Brickken CEO predicts Wall Street on blockchain by 2030
The distinction between traditional finance and crypto will largely disappear by the end of the decade as blockchain technology becomes embedded throughout global financial infrastructure, according to Brickken CEO Edwin Mata.
Mata said Wall Street could be operating entirely on blockchain-based systems by 2030, with distributed ledger technology becoming standard infrastructure for settlements, payments and asset management rather than a separate industry category.
“The decision-maker is not going to be us anymore. It's going to be AI,”
Mata said.
The Brickken founder argued that terms such as Web3 and blockchain will gradually fade from everyday use as financial institutions adopt the technology behind the scenes and integrate it into mainstream fintech services.

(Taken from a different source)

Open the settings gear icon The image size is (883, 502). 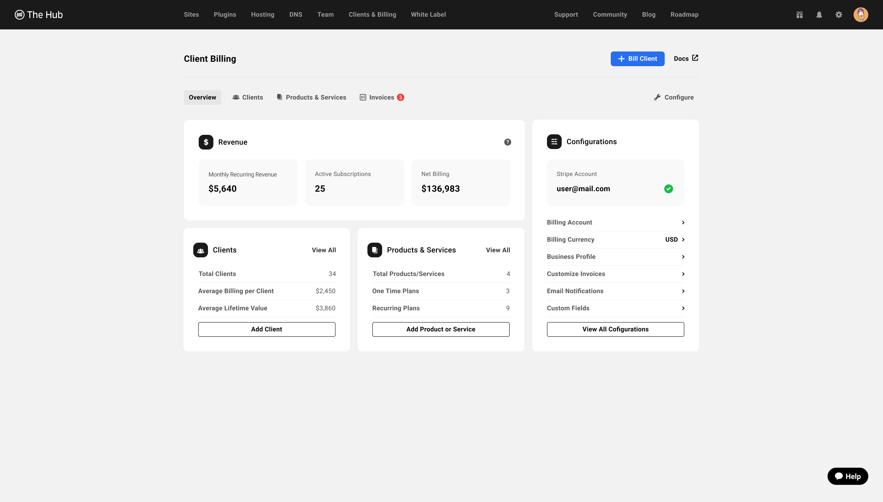[x=839, y=14]
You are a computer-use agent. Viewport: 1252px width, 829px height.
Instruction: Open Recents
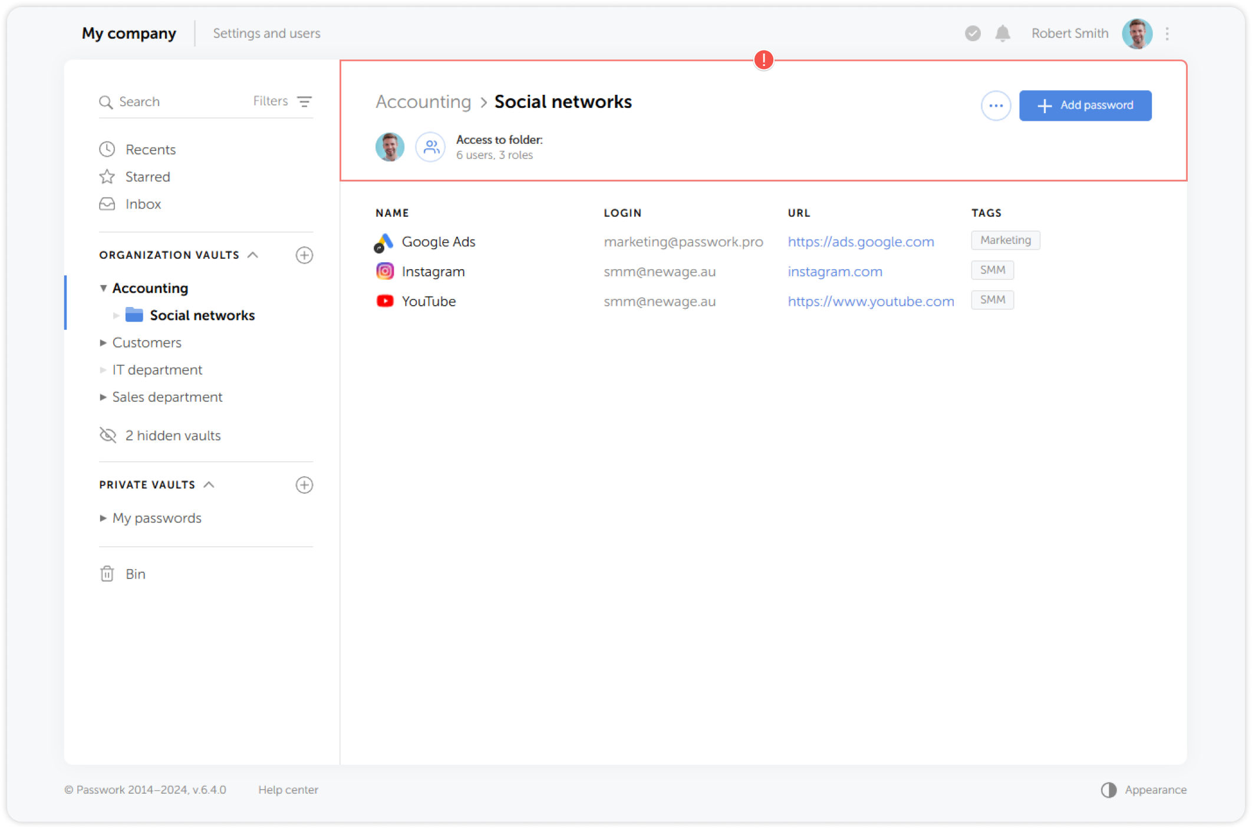(x=150, y=149)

Mata pointed to growing institutional interest in tokenisation, including initiatives such as BlackRock’s BUIDL fund and Bullish’s US$4.2 billion acquisition of transfer agent Equiniti, as evidence that capital markets are moving towards blockchain-native infrastructure.
He also criticised the European Union’s Markets in Crypto-Assets Regulation, arguing that lengthy licensing processes and compliance costs favour established financial institutions while creating barriers for smaller startups seeking to enter the market.
Looking beyond tokenisation, Mata predicted that AI agents will increasingly automate asset onboarding, liquidity sourcing and investment decisions, eventually replacing traditional software dashboards with simple conversational prompts as finance becomes more automated and blockchain-based.